Dua belas - Gantian Sakitnya [2]

1 0 0
                                    

"Aku heran, mau bagaimana pun kondisi kamu, cantikmu nggak pernah luntur sedikit pun. Apalagi tingkah menggemaskanmu."
–Arjuna Saka Winanta

***

Seorang gadis duduk bersandar pada kepala ranjang dengan muka tertekuk. Di tangannya ada satu kotak susu rasa stroberi yang kini tengah diminum sambil menggerutu. Matanya memelototi seorang pemuda yang duduk manis di sofa dengan tenang sambil memainkan handphone. Terlihat tidak peduli dengan ocehan gadis yang di ranjang itu.

Hari ini hari Minggu, harusnya Anjani senang karena bisa menikmati hari libur dengan bersantai ria, tapi sayangnya Arjuna tidak memperbolehkannya untuk melakukan apa-apa, selain duduk manis di kasur. Ia bosan dan ingin keluar. Ia juga ingin makan makanan pedas, tapi Arjuna malah menyuguhinya susu kotak. Yah, meskipun tetap ia terima karena itu minuman favoritnya, tapi yang ia inginkan adalah makanan.

Sudah dua hari gadis itu hanya di rumah dan kebanyakan diisi tiduran saja di ranjang. Yah, meskipun itu juga karena perutnya kembali sakit dan mual. Ia bahkan sempat demam. Namun, hari ini ia yakin sudah sembuh sepenuhnya.

"Kak Ar, ayo keluar! Jani bosen tau!" rengeknya yang entah ke berapa.

Arjuna tidak meliriknya sama sekali, laki-laki itu masih fokus pada ponselnya. Tentu itu membuat Anjani dongkol. Gadis itu membuka selimutnya dan berjalan mendekati Arjuna. Setelah berada di depan Arjuna, gadis itu langsung duduk layaknya anak kecil, kedua kakinya ia lipat ke belakang hingga membentuk huruf m.

Arjuna yang sadar akan hal itu hanya menaikkan sebelah alisnya. Sambil tersenyum kecil, Arjuna menunggu apa yang ingin dikatakan Anjani.

"Mas Ar, keluar, yuk! Aku bosen tau," ajak Anjani lembut. Kedua tangan Anjani saling bertautan.

Gemes, mirip kucing. Arjuna yang tak tahan pun segera meletakkan ponselnya lalu memberi kode Anjani agar naik ke pangkuannya. Sebenarnya, selain menahan rasa gemas, Arjuna sendiri menahan getaran aneh dalam hatinya ketika Anjani memanggilnya dengan sebutan 'mas'. Yah, bukan Anjani saja yang memanggilnya begitu, tapi hanya keluarganya yang memanggilnya dengan sebutan itu. Laki-laki itu merasa senang (?)

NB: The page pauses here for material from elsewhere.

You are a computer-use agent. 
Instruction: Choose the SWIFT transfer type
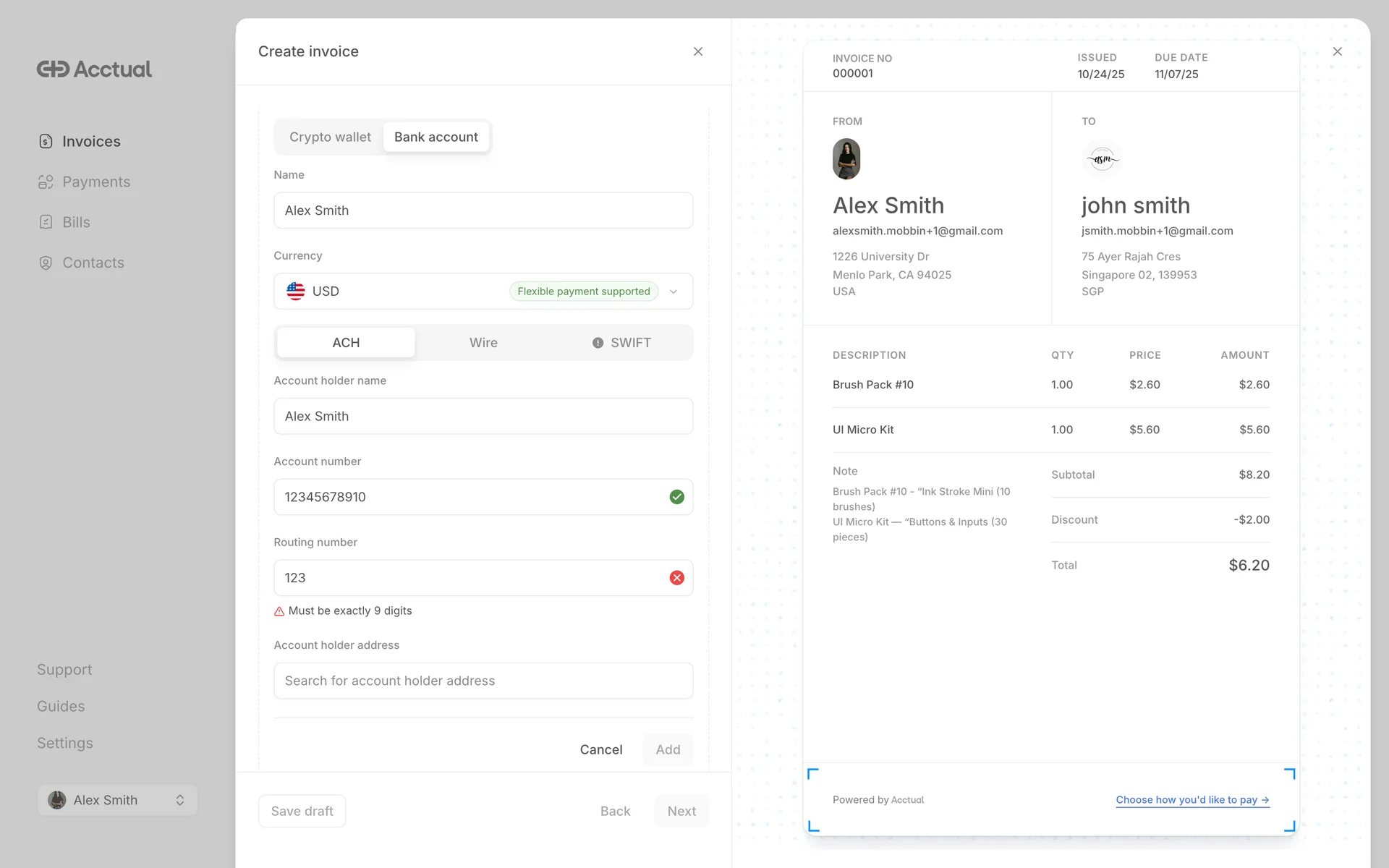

Menurut, tentu saja. Dengan senang hati Anjani duduk di pangkuan Arjuna, menghadap Arjuna. "Ayo! Ayo! Ayo! Keluar! Keluar! Keluar! Jalan-jalan, kek, ke mana gitu."

"Udah, 'kan?"

"Kapan?"

"Barusan, kamu jalan dari kasur ke sini."

Bener, tapi, ya, salah, tapi bener juga. Benar-benar, Anjani ingin menggigit Arjuna saat ini. Ia sungguh kesal dengan laki-laki itu, dan yang bisa ia lakukan hanya menggigiti ujung sedotan dari susu kotak yang kini sudah habis.

"Bener, 'kan?"

Dengan sangat terpaksa, Anjani mengangguk. Bahkan senyumnya pun terlihat dipaksakan. "Bener. Mas Ar bener banget, Jani yang salah." Iya, 'kan? Anjani memang selalu salah sepertinya jika di hadapan Arjuna.

Arjuna terkekeh kecil, ia mengeratkan kedua tangannya memeluk pinggang Anjani, menenggelamkan wajahnya pada ceruk leher gadisnya. Arjuna memejamkan matanya menikmati rasa nyaman yang semakin menyeruak.

Sebenarnya Anjani merasa sedikit geli, ia bahkan menahan tawanya yang membuat bahunya bergetar. Namun, bukannya berhenti, Arjuna malah makin mendusel-ndusel.

"Ahahaha! Geli, Mas!"

Tangan Anjani berusaha menjauhkan kepada Arjuna dari lehernya. Namun, Arjuna tetep keukeuh di sana. Alhasil, Anjani harus mengalah. Gadis itu lebih memilih mengusap-usap surai laki-laki yang dicintainya itu.